Another potential explanation for fluoroscopic inaccuracies in syndesmotic measurement is the inability to quantify multiplanar instability. Recent studies have shown that posterior translation of the fibula may be of more importance than lateral translation. In one cadaveric study, Xenos et al reported that sagittal displacement of the fibula was more closely correlated to actual displacement under DV than coronal displacement. In their attempt to validate external rotation stress for syndesmosis instability, Beumer et al found that posterior displacement of the fibula evaluated with radiostereometric analysis (RSA) was 2 to 3 times smaller than that found with conventional lateral radiographs. This difference was attributed to rotation and to the fact that displacements relative to the anterior and posterior sides were unequal. They concluded that conventional lateral radiographs were unreliable to evaluate posterior displacement. In our cohort, observed displacement was approximately twice as large as radiographic displacement as it represented a combination of coronal, sagittal, and rotatory displacements. Ultimately, an intraoperative computed tomography scan would be ideal to evaluate reduction, but these are not readily available, generate additional radiation exposure, and can increase operative time.[24–27]
Several limitations exist with this study, which were inherent to its design. Our sample size was small which underpowers our results. However, our sample size corresponds to that of several other biomechanical studies pertaining to the syndesmosis.[4,5,11,18,24] Measurements for DV were taken during stress testing and thus could not be blinded. They were also collected by a single surgeon. This prevents us from being able to make any conclusion regarding the reproducibility of the test. However, measurements were collected in a systematic fashion using precise instruments to minimize the observation bias. Although specimens were immobilized during stress testing, it is possible that these forces caused some rotational variations on AP radiographs. Although the effect is likely minor, it is possible that this may have affected MCS and TFCS values. Despite the fact that multiple studies have advocated using lateral x-rays to evaluate sagittal fibular displacement,[2,11] we chose not to because they can be greatly affected by rotation.
In conclusion, DV is more sensitive to syndesmotic instability than fluoroscopy, especially for incomplete injuries. Our findings confirmed that current fluoroscopic evaluation techniques when performed with intraoperative stress testing are suboptimal for diagnosing some syndesmosis injuries. Future studies might include the development of direct measurements by calipers that, when combined with DV, will allow for optimal treatment of these injuries.

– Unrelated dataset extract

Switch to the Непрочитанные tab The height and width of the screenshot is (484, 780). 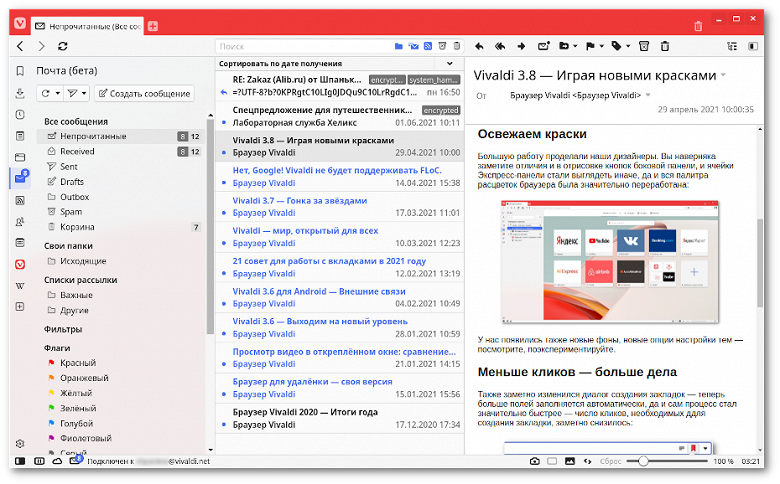(88, 26)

6 Conflict of interest statement
Dominique M Rouleau is a consultant for Bioventus and Wright. Stéphane Leduc is a consultant for Stryker. The institution (Hôpital du Sacré-Coeur de Montréal) of all of the authors has received funding for research and educational purposes from: Arthrex, Conmed, Depuy, Linvatec, Smith & Nephew, Stryker, Synthes, Tornier, Wright, Zimmer.
The authors wish to thank Kathleen Beaumont for providing manuscript review assistance.